* _Given text_
From 3/15-8/16, participants enrolled in an ongoing community-based cohort of current and former PWID in Chennai, India (n=542) completed a one-time questionnaire on HCV treatment barriers. At biannual follow-up visits, participants underwent a survey and lab testing including HCV & HIV antibody and RNA levels. Descriptive statistics were used to compare characteristics and survey responses.
214 (39.5%) of 542 were HCV-infected and 162 (30%) HCV RNA positive. 28.5% were HIV/HCV coinfected. In a 13-item survey, we found moderate knowledge about HCV disease and treatment among HCV uninfected (mean score=6.55 [standard deviation (SD)=1.30]), HCV monoinfected (mean=6.75 [SD=1.42]; P=0.12) and HCV/HIV coinfected participants (mean=6.31 [SD=0.94]; P=0.03). Only 30% of HIV/HCV coinfected patients knew HCV was curable (compared to 57% of HCV monoinfected). Only 17 participants reported seeing a doctor and 2 a specialist who could treat HCV (total linked to care - 5.6%), 11 (5.1%) initiated and 10 (4.7%) completed treatment. 10 of the 11 with a treatment history were co-enrolled in a clinical trial of HCV treatment. The primary reasons people were not linked were worries/fears about treatment (HCV monoinfected) and competing financial priorities (HIV/HCV coinfected). Factors that improved willingness were pills (vs. injections), perceived efficacy, cost and location with a higher proportion preferring daily visits to a clinic vs. receiving a month's supply (Figure 1). Willingness to take weekly interferon injections improved substantially with decreasing duration of treatment (60% for 12 weeks vs. 16% for 52 weeks).
These data highlight residual gaps in knowledge and continuing perceptions related to interferon-based therapy, particularly among HIV/HCV coinfected PWID in India. Treatment rollouts need to incorporate educational initiatives and should consider a directly observed therapy (DOT), analogous to what is done for TB.

* _Data provided_

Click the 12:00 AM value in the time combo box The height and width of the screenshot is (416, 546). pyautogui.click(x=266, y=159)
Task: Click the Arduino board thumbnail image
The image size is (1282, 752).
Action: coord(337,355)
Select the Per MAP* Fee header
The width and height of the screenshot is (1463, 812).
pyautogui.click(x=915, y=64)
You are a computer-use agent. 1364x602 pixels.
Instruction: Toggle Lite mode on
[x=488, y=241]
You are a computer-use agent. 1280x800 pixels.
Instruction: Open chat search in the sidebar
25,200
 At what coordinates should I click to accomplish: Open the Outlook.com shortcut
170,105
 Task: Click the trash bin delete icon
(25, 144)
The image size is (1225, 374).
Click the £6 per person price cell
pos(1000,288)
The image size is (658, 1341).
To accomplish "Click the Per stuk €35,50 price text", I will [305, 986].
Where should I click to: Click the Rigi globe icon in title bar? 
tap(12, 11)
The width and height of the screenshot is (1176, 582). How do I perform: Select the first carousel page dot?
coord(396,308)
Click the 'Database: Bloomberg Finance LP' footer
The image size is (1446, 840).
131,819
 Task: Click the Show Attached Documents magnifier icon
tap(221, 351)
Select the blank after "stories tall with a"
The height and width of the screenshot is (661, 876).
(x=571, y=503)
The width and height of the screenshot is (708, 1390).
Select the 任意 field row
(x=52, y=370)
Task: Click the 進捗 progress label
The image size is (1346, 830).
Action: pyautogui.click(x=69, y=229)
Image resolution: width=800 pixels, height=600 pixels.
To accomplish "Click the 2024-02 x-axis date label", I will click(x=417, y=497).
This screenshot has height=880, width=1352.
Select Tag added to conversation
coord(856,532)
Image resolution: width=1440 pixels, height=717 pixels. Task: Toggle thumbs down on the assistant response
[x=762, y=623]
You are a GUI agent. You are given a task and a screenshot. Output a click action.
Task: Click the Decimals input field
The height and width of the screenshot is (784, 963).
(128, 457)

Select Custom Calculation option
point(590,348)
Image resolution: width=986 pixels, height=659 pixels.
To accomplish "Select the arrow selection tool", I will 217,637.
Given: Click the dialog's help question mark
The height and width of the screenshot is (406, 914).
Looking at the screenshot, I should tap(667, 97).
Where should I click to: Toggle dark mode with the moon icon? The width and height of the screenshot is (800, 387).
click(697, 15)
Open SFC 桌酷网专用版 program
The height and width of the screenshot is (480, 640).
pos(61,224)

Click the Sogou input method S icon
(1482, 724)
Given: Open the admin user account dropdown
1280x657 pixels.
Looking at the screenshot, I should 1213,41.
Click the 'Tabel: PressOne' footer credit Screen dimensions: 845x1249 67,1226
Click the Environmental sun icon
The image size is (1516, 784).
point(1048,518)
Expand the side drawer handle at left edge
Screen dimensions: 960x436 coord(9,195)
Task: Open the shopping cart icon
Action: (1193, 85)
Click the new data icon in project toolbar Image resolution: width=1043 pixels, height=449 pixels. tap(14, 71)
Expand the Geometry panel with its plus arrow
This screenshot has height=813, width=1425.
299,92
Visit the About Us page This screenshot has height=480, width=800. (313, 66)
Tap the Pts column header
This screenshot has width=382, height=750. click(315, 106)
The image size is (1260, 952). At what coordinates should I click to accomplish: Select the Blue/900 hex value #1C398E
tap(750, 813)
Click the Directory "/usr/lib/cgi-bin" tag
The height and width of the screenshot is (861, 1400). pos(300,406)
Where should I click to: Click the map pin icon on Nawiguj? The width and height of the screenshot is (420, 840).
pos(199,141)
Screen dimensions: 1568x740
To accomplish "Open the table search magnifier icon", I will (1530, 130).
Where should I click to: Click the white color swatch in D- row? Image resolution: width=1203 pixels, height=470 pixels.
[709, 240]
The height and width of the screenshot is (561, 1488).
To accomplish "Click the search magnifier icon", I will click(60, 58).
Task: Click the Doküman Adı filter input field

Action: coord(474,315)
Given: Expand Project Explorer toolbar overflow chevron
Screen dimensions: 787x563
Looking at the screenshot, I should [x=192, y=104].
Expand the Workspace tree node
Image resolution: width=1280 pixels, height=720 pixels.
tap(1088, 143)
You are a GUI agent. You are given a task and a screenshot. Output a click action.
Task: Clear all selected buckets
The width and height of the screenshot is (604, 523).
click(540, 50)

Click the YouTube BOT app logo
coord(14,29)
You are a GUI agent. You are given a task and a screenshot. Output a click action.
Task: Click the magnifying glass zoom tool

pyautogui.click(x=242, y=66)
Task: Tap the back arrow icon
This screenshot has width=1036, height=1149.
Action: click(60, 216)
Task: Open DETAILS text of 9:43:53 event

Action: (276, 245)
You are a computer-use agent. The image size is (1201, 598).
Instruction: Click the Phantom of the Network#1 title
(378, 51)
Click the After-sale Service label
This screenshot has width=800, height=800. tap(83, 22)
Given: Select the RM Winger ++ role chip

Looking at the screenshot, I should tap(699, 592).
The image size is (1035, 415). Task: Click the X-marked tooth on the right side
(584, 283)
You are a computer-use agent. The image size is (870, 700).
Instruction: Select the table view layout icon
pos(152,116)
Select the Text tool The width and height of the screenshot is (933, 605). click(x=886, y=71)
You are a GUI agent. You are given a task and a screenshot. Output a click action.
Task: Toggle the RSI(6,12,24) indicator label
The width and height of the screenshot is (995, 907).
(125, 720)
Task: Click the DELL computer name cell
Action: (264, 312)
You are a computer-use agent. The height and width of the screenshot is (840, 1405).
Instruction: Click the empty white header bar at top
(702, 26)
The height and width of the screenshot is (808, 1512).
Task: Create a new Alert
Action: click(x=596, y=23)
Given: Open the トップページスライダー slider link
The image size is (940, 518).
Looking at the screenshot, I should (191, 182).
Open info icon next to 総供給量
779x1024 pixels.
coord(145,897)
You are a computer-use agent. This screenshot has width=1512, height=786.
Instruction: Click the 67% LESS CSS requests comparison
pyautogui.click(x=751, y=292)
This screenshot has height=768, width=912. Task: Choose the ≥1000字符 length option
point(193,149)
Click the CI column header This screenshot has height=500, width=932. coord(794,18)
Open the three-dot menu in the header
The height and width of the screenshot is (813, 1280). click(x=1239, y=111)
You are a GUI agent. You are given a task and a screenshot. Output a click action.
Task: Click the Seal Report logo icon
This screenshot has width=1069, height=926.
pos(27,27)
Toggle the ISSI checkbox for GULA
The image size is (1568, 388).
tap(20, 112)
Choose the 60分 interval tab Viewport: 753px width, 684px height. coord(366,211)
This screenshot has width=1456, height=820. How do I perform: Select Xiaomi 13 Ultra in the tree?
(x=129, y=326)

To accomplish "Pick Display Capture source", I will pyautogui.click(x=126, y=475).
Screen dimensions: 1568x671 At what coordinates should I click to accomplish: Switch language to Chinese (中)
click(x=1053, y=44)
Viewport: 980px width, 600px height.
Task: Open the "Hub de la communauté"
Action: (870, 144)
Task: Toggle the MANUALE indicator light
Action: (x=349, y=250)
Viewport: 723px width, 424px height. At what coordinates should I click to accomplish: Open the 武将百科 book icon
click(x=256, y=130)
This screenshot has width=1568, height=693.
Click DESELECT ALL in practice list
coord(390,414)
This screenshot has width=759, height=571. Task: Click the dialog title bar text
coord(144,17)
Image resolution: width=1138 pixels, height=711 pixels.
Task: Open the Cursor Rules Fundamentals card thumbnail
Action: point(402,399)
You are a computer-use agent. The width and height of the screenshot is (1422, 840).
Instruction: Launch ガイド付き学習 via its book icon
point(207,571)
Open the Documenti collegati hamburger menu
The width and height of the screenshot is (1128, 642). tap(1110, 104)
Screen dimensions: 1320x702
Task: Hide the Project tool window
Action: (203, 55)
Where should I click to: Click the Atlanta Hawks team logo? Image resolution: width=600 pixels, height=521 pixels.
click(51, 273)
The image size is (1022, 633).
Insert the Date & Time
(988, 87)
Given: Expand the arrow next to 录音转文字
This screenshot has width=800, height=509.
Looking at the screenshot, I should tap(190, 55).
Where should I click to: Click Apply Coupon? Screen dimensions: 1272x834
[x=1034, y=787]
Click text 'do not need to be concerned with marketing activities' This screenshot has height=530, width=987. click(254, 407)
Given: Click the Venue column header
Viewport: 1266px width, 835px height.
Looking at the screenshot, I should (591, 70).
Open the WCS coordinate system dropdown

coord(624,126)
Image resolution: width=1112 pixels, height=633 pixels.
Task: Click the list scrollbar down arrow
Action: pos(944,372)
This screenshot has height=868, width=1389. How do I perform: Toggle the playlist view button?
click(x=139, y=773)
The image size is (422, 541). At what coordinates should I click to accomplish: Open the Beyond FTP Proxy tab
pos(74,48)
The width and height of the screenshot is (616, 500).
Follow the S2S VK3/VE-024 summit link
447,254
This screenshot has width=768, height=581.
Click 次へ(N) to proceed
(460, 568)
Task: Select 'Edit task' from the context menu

* _Questions to answer_
- 1) According to the HCV study text, what share of HIV/HCV coinfected patients knew that HCV was curable?
- 2) Update the portion of the HCV study text starting with "These data highlight" and going on through "done for TB." by replacing "interferon-based therapy" with "injection-based therapy".
The items were taken from a different source than the HCV study text.

* _Results for the exercise_
- 1) Only 30% of HIV/HCV coinfected patients knew that HCV was curable.

- 2)
These data highlight residual gaps in knowledge and continuing perceptions related to injection-based therapy, particularly among HIV/HCV coinfected PWID in India. Treatment rollouts need to incorporate educational initiatives and should consider a directly observed therapy (DOT), analogous to what is done for TB.